%%

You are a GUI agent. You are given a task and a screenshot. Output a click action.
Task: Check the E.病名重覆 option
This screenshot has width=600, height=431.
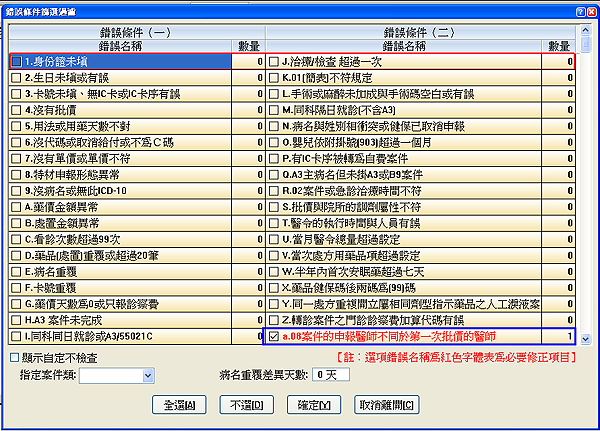(x=16, y=272)
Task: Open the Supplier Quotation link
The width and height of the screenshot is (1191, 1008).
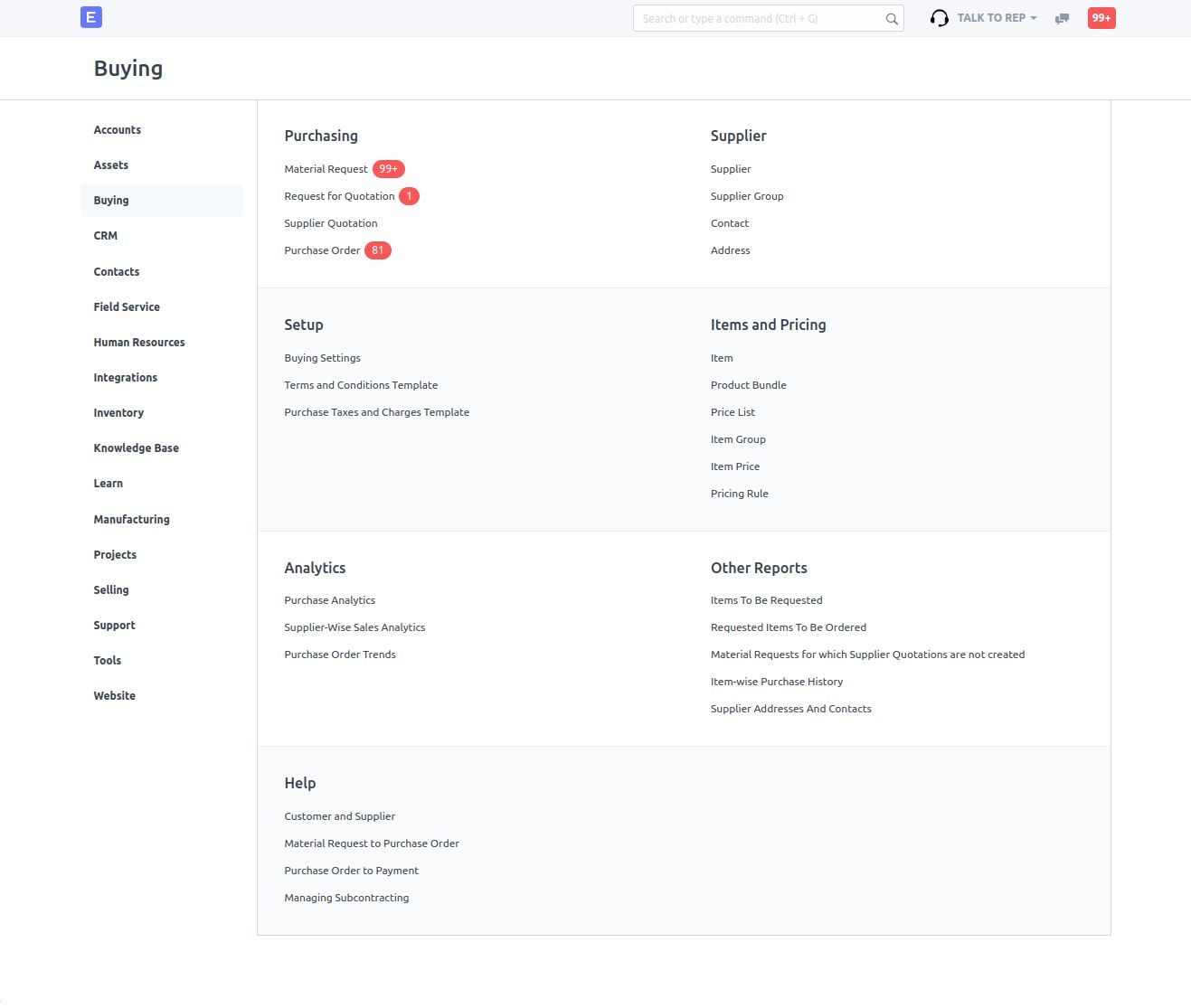Action: tap(331, 223)
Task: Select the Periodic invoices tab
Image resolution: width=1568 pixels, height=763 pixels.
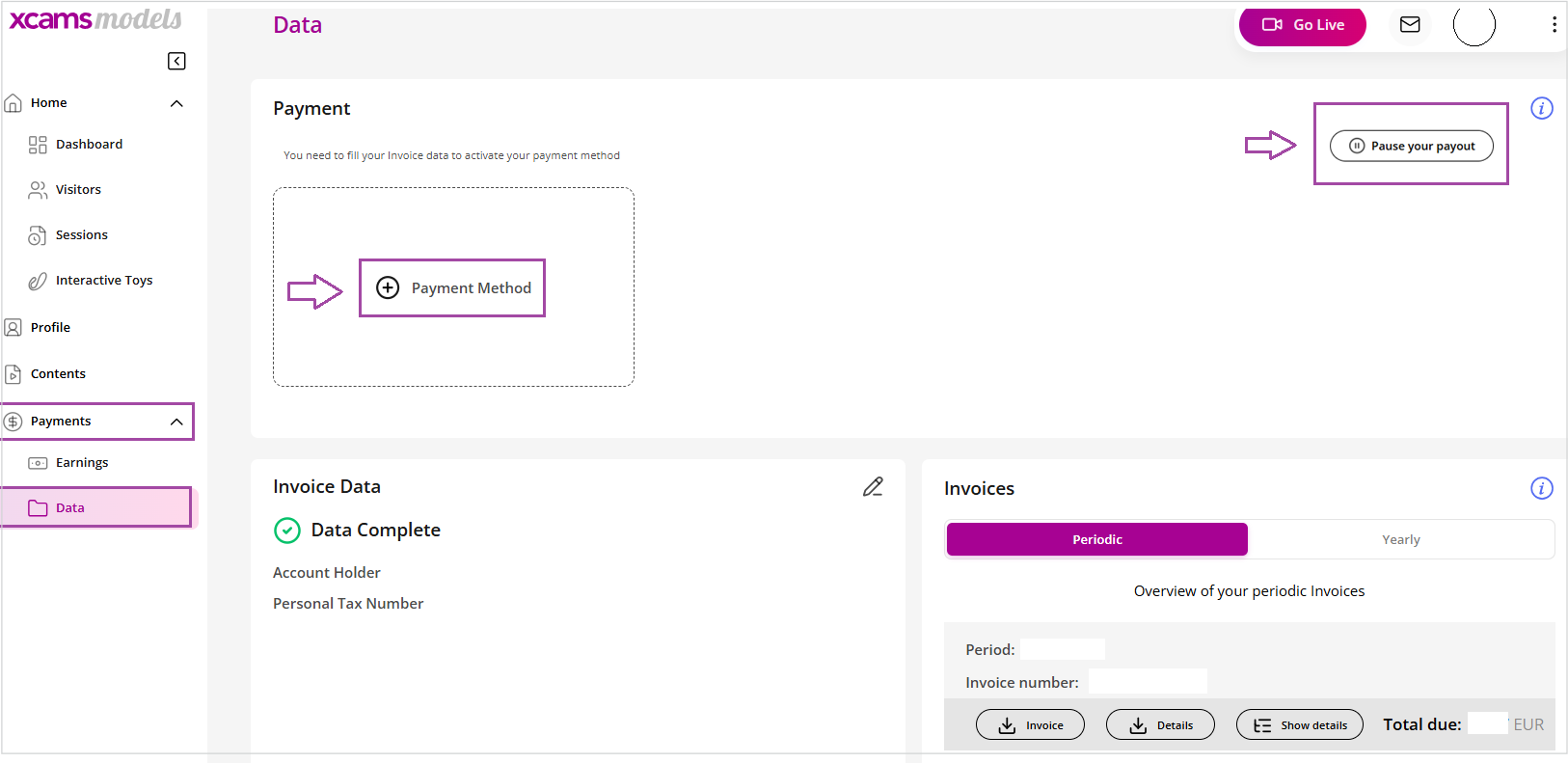Action: [1097, 539]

%%

Task requirements:
The span to retype runs from the line containing "Image resolution: width=1568" through the last line of the listing above, both ends included; copy it exactly, without pictures.

Solution below:
Image resolution: width=1568 pixels, height=763 pixels.
Action: [1097, 539]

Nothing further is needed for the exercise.